• EXERCISE:
The output must be the data, printed exactly as written.

• RECORDS SUPPLIED:

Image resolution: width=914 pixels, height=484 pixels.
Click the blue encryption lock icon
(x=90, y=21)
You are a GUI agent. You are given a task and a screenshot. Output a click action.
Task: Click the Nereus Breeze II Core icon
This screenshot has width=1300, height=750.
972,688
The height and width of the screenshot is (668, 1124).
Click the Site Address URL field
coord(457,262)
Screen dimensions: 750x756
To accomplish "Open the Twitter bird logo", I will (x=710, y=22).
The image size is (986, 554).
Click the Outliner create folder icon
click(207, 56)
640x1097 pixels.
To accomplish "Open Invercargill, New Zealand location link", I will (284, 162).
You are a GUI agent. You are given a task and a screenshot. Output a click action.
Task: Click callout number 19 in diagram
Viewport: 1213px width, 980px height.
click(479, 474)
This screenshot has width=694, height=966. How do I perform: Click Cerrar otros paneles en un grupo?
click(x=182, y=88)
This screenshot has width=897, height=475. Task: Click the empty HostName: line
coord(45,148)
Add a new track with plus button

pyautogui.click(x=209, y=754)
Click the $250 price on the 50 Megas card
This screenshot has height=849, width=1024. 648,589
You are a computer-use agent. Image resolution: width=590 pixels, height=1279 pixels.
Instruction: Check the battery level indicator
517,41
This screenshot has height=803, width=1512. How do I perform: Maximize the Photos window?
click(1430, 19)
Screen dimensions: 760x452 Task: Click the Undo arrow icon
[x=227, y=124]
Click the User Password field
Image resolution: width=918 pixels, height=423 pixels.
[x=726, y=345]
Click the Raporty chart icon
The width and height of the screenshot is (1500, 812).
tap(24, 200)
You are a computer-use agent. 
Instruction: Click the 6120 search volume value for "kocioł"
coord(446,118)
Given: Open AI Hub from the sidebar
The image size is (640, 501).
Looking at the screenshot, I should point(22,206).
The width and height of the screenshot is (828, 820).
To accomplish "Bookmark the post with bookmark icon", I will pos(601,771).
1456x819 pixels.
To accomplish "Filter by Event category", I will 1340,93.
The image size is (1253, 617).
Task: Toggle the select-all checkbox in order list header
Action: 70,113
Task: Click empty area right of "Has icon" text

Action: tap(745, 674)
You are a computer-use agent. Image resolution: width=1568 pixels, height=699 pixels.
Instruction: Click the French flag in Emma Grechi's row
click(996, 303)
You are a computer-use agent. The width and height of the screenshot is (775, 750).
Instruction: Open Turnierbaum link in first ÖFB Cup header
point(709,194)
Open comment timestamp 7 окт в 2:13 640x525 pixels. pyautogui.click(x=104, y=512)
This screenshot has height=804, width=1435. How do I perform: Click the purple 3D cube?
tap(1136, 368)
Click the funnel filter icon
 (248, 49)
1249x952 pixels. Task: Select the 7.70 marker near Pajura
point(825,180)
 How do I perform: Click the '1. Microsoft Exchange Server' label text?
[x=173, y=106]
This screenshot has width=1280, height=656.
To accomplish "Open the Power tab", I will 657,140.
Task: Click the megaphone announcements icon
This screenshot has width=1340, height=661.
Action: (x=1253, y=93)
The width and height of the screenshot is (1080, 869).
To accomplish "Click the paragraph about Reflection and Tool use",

• EXPECTED OUTPUT:
Image resolution: width=914 pixels, height=484 pixels.
Click the blue encryption lock icon
(x=90, y=21)
You are a GUI agent. You are given a task and a screenshot. Output a click action.
Task: Click the Nereus Breeze II Core icon
This screenshot has width=1300, height=750.
972,688
The height and width of the screenshot is (668, 1124).
Click the Site Address URL field
coord(457,262)
Screen dimensions: 750x756
To accomplish "Open the Twitter bird logo", I will (x=710, y=22).
The image size is (986, 554).
Click the Outliner create folder icon
click(207, 56)
640x1097 pixels.
To accomplish "Open Invercargill, New Zealand location link", I will (284, 162).
You are a GUI agent. You are given a task and a screenshot. Output a click action.
Task: Click callout number 19 in diagram
Viewport: 1213px width, 980px height.
click(479, 474)
This screenshot has width=694, height=966. How do I perform: Click Cerrar otros paneles en un grupo?
click(x=182, y=88)
This screenshot has width=897, height=475. Task: Click the empty HostName: line
coord(45,148)
Add a new track with plus button

pyautogui.click(x=209, y=754)
Click the $250 price on the 50 Megas card
This screenshot has height=849, width=1024. 648,589
You are a computer-use agent. Image resolution: width=590 pixels, height=1279 pixels.
Instruction: Check the battery level indicator
517,41
This screenshot has height=803, width=1512. How do I perform: Maximize the Photos window?
click(1430, 19)
Screen dimensions: 760x452 Task: Click the Undo arrow icon
[x=227, y=124]
Click the User Password field
Image resolution: width=918 pixels, height=423 pixels.
[x=726, y=345]
Click the Raporty chart icon
The width and height of the screenshot is (1500, 812).
tap(24, 200)
You are a computer-use agent. 
Instruction: Click the 6120 search volume value for "kocioł"
coord(446,118)
Given: Open AI Hub from the sidebar
The image size is (640, 501).
Looking at the screenshot, I should point(22,206).
The width and height of the screenshot is (828, 820).
To accomplish "Bookmark the post with bookmark icon", I will pos(601,771).
1456x819 pixels.
To accomplish "Filter by Event category", I will 1340,93.
The image size is (1253, 617).
Task: Toggle the select-all checkbox in order list header
Action: 70,113
Task: Click empty area right of "Has icon" text

Action: tap(745, 674)
You are a computer-use agent. Image resolution: width=1568 pixels, height=699 pixels.
Instruction: Click the French flag in Emma Grechi's row
click(996, 303)
You are a computer-use agent. The width and height of the screenshot is (775, 750).
Instruction: Open Turnierbaum link in first ÖFB Cup header
point(709,194)
Open comment timestamp 7 окт в 2:13 640x525 pixels. pyautogui.click(x=104, y=512)
This screenshot has height=804, width=1435. How do I perform: Click the purple 3D cube?
tap(1136, 368)
Click the funnel filter icon
 (248, 49)
1249x952 pixels. Task: Select the 7.70 marker near Pajura
point(825,180)
 How do I perform: Click the '1. Microsoft Exchange Server' label text?
[x=173, y=106]
This screenshot has width=1280, height=656.
To accomplish "Open the Power tab", I will 657,140.
Task: Click the megaphone announcements icon
This screenshot has width=1340, height=661.
Action: (x=1253, y=93)
The width and height of the screenshot is (1080, 869).
To accomplish "Click the paragraph about Reflection and Tool use",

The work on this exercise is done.